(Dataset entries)
= Beginning of Section =
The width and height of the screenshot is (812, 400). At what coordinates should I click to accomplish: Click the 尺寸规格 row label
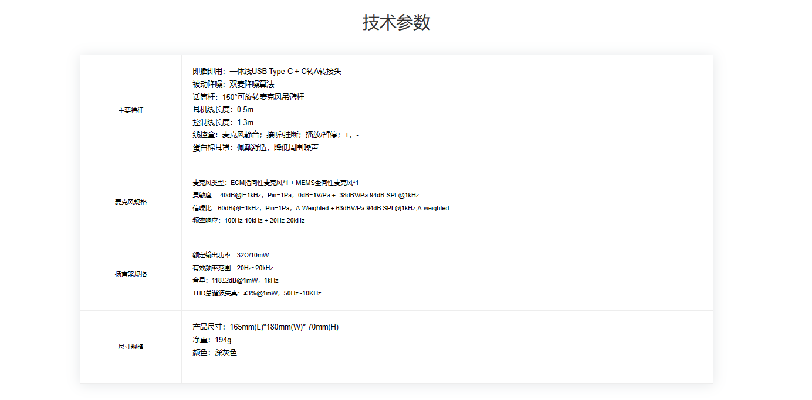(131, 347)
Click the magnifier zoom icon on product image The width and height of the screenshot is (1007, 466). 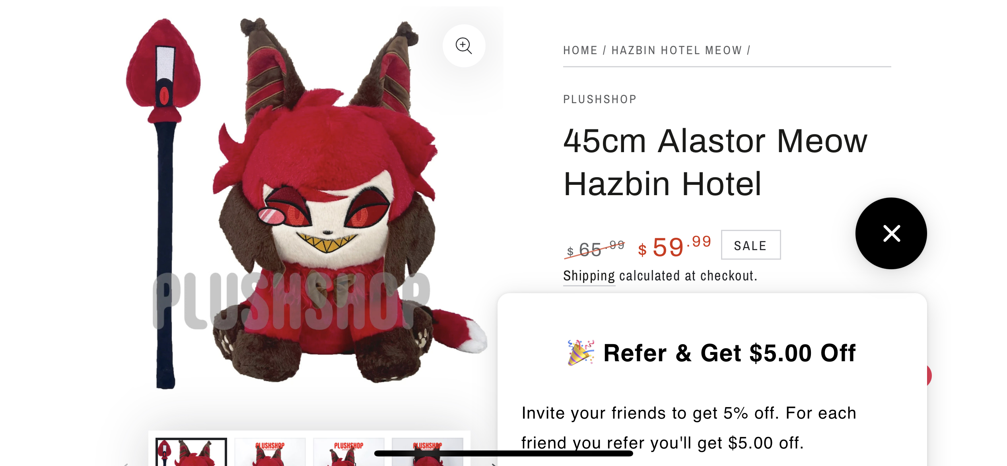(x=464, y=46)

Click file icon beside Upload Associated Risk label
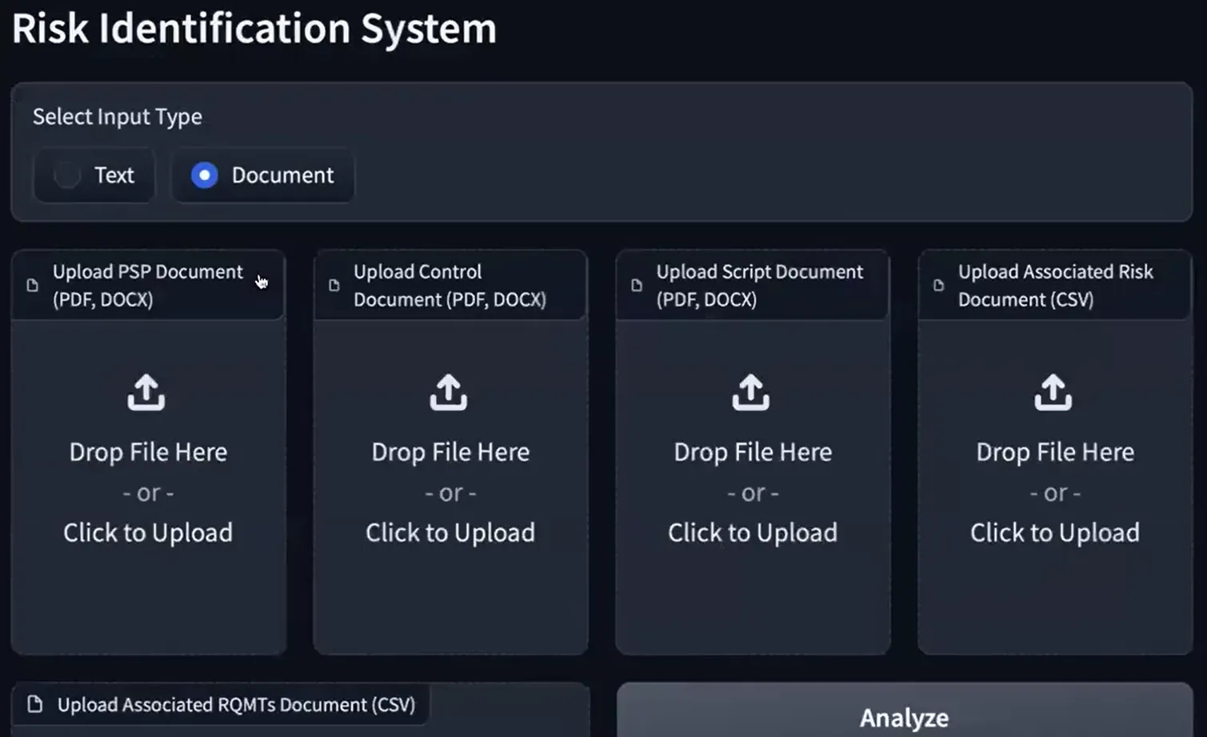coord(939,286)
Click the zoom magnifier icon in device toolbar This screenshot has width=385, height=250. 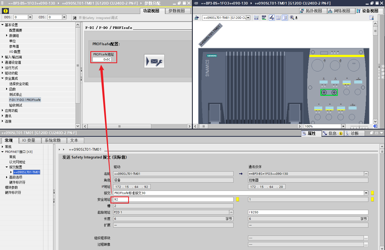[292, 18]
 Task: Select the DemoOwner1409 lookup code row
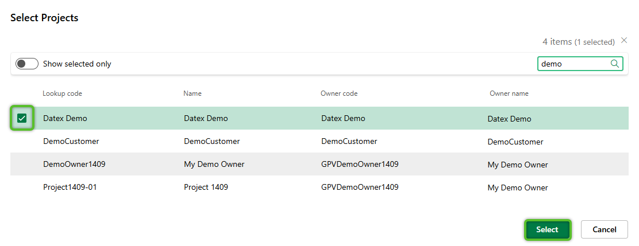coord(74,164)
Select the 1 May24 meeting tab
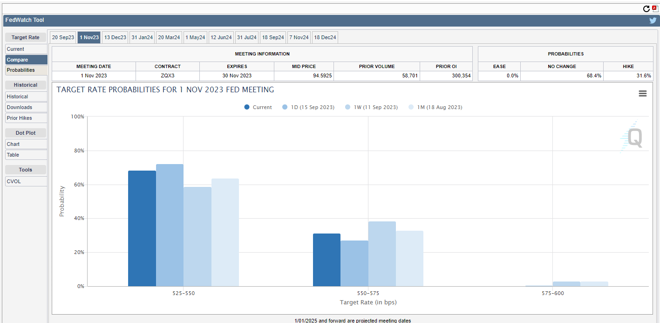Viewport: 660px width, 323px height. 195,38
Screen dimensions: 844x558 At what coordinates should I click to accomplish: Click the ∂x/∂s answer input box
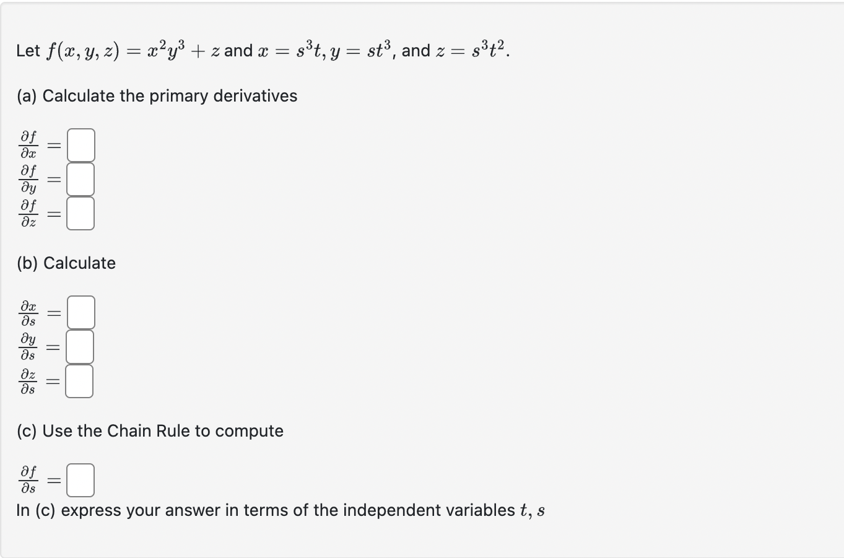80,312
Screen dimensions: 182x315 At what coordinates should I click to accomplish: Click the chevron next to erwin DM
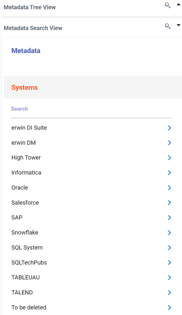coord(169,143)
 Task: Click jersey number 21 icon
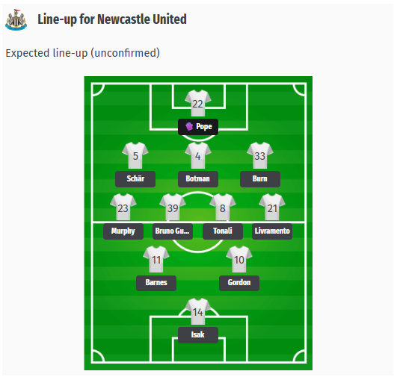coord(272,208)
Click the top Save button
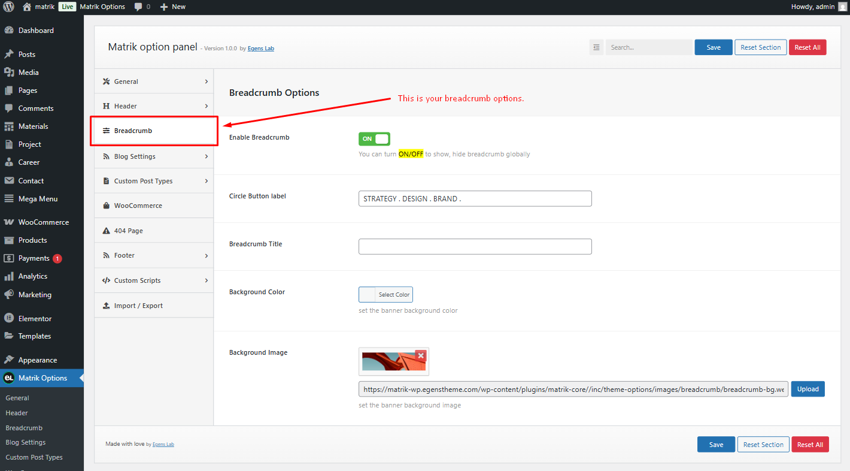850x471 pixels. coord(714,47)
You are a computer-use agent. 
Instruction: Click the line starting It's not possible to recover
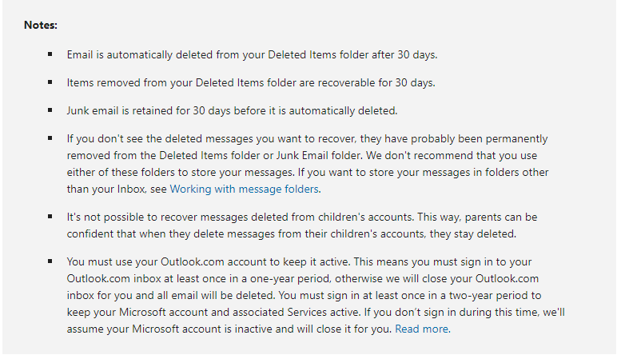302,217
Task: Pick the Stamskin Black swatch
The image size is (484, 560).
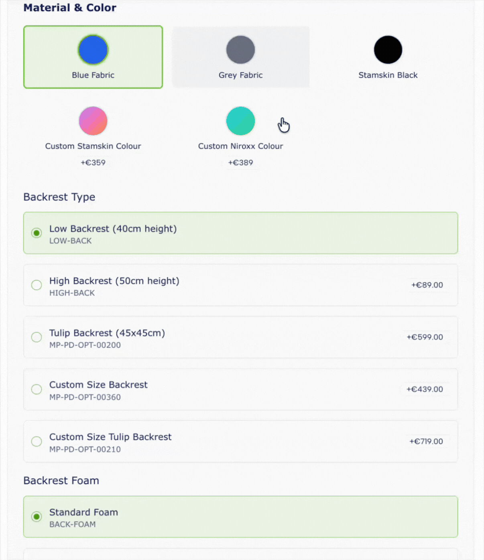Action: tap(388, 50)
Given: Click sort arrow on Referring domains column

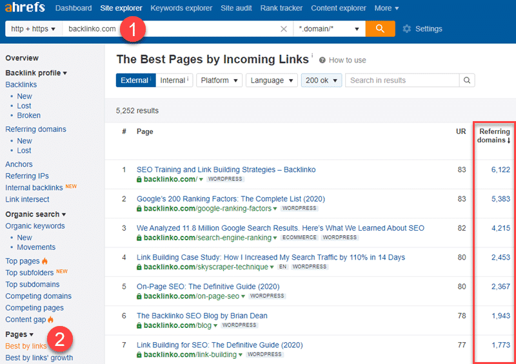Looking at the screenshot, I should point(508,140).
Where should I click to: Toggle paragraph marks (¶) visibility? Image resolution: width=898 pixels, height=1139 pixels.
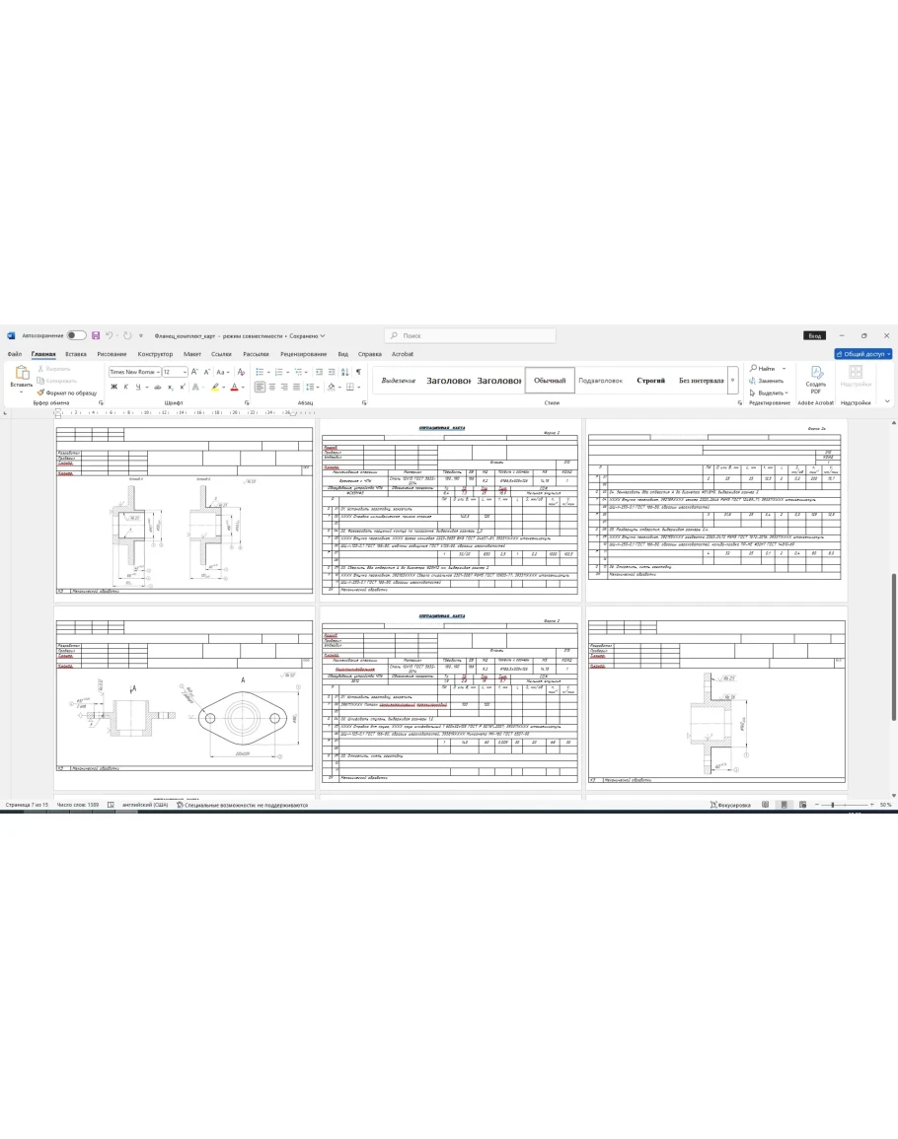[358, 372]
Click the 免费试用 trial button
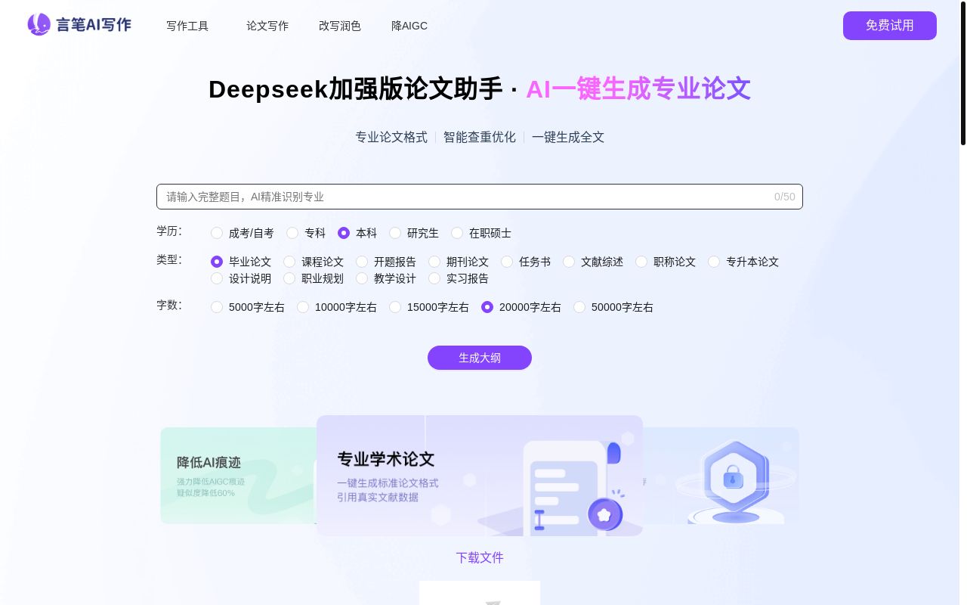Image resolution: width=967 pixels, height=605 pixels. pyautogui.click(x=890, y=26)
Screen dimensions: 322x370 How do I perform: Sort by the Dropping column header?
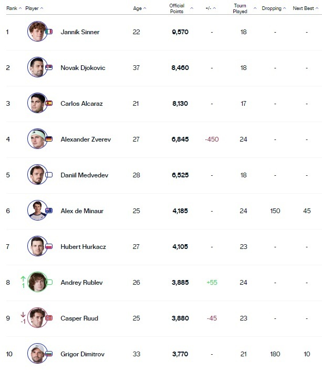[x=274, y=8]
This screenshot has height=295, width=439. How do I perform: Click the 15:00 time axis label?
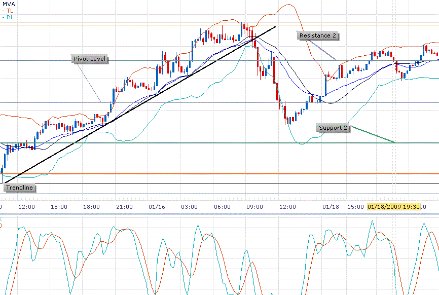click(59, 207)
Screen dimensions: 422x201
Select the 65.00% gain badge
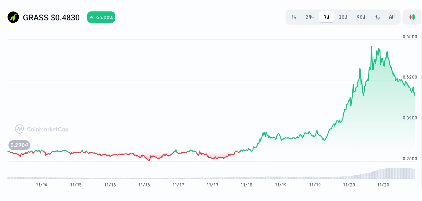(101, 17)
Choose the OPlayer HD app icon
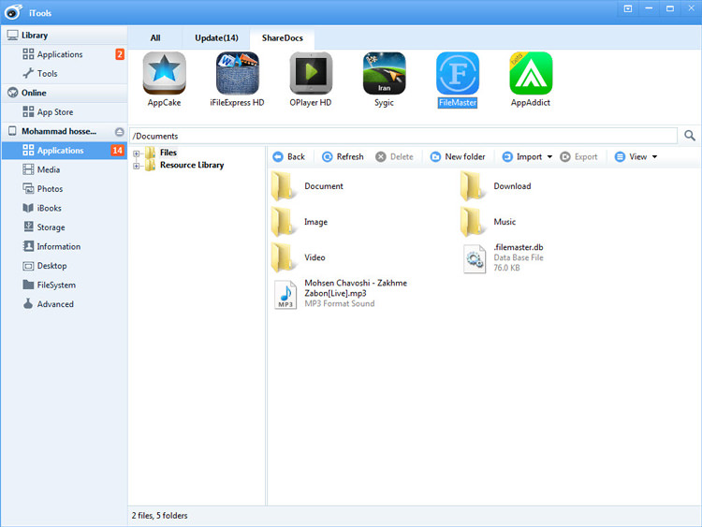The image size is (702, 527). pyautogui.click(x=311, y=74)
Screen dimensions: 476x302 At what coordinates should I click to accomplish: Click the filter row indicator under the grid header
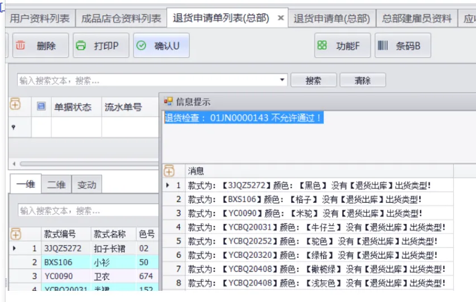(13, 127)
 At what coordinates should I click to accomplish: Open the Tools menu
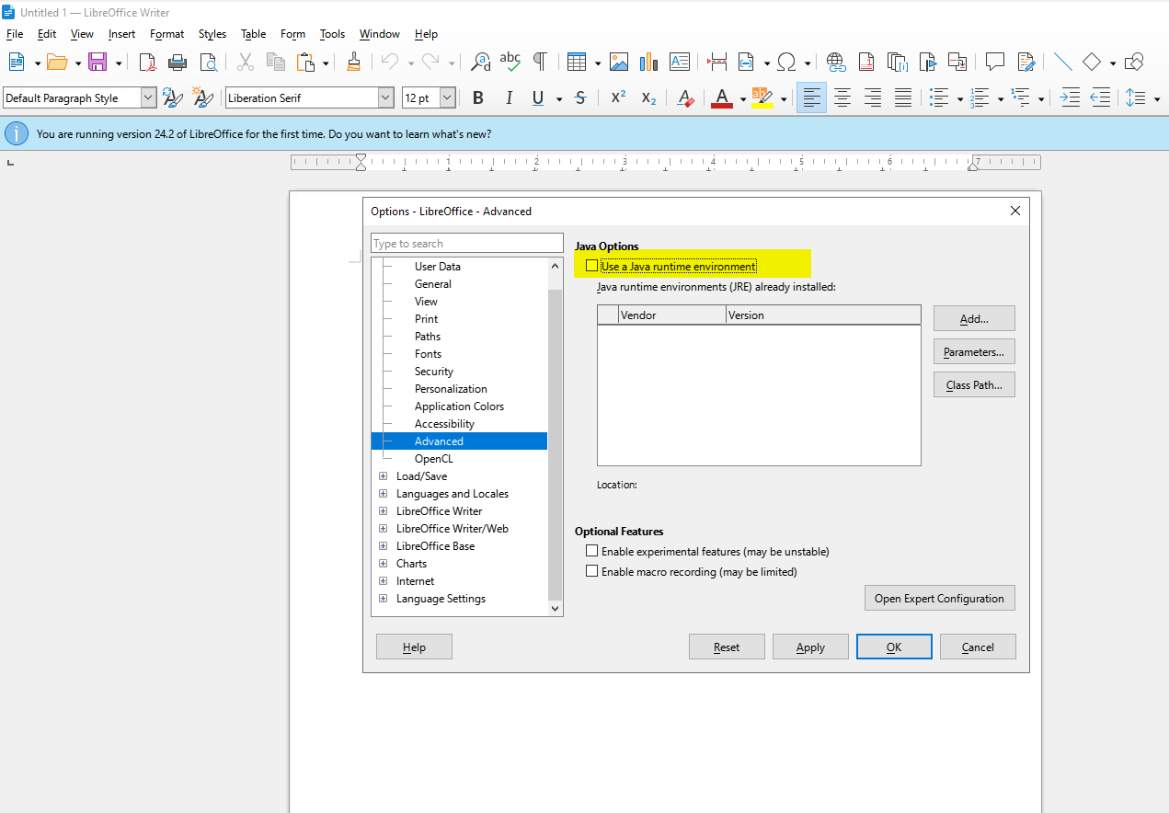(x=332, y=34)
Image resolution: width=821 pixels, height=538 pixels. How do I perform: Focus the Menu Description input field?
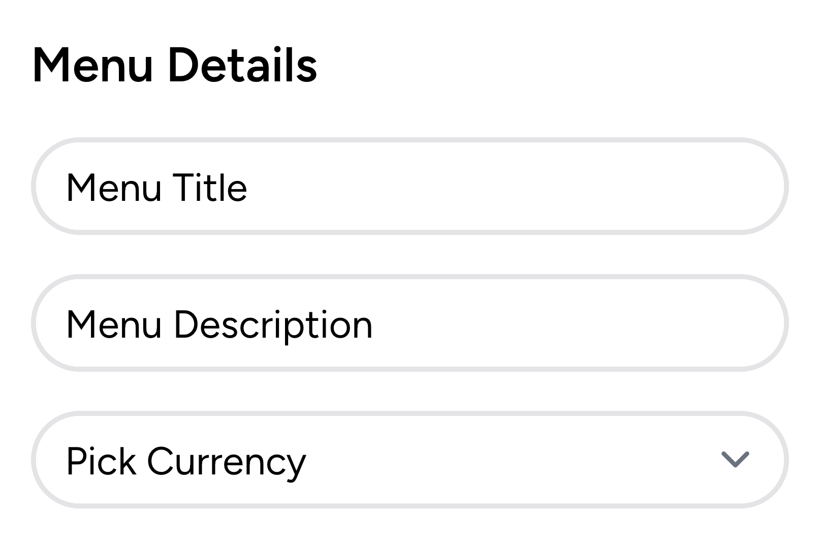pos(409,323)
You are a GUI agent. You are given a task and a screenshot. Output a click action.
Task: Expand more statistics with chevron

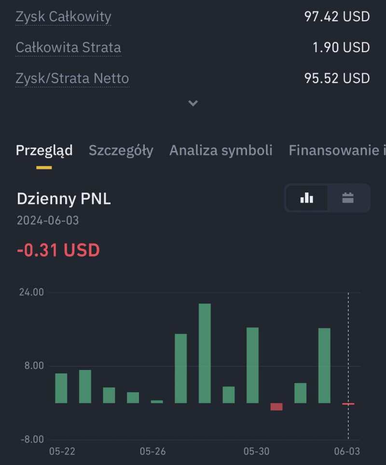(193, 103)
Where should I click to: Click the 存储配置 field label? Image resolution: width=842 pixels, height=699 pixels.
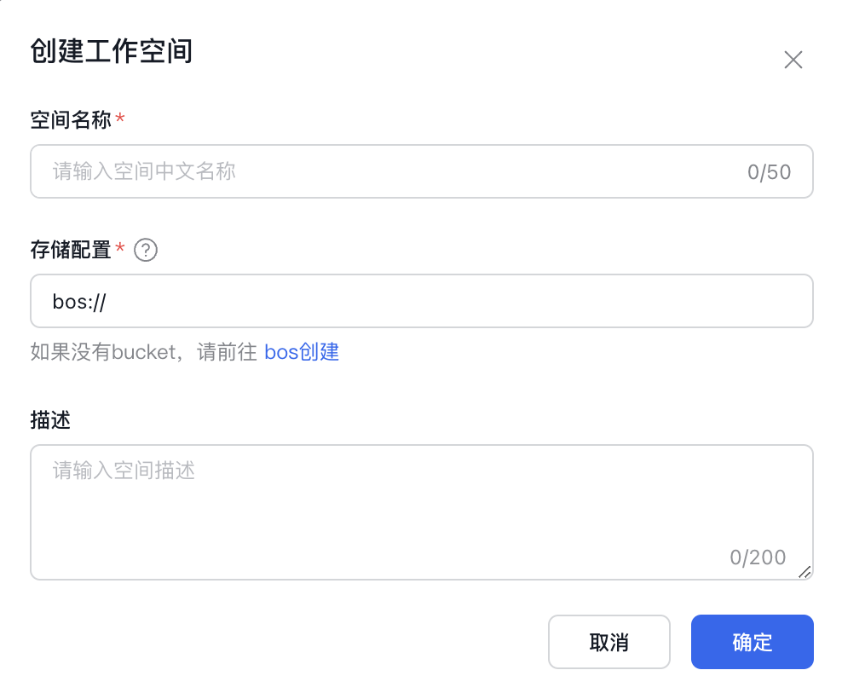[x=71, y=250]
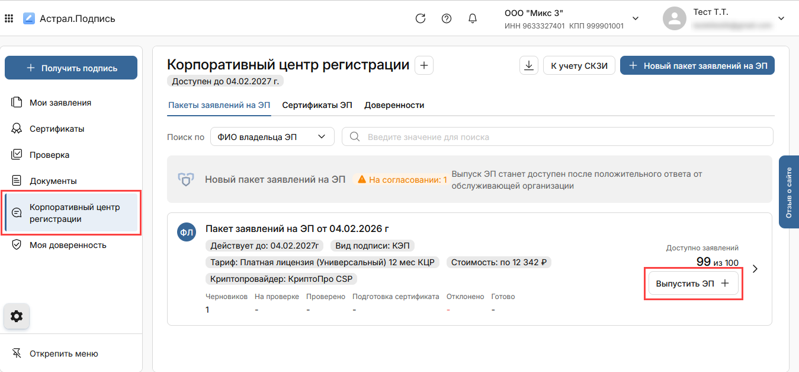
= End of Section =
§ Assignment
The answer must be every line of the records above that holds the word "agent".

§ Solution to the exercise
You are a computer-use agent. 
You are a GUI agent. You are given a task and a screenshot. Output a click action.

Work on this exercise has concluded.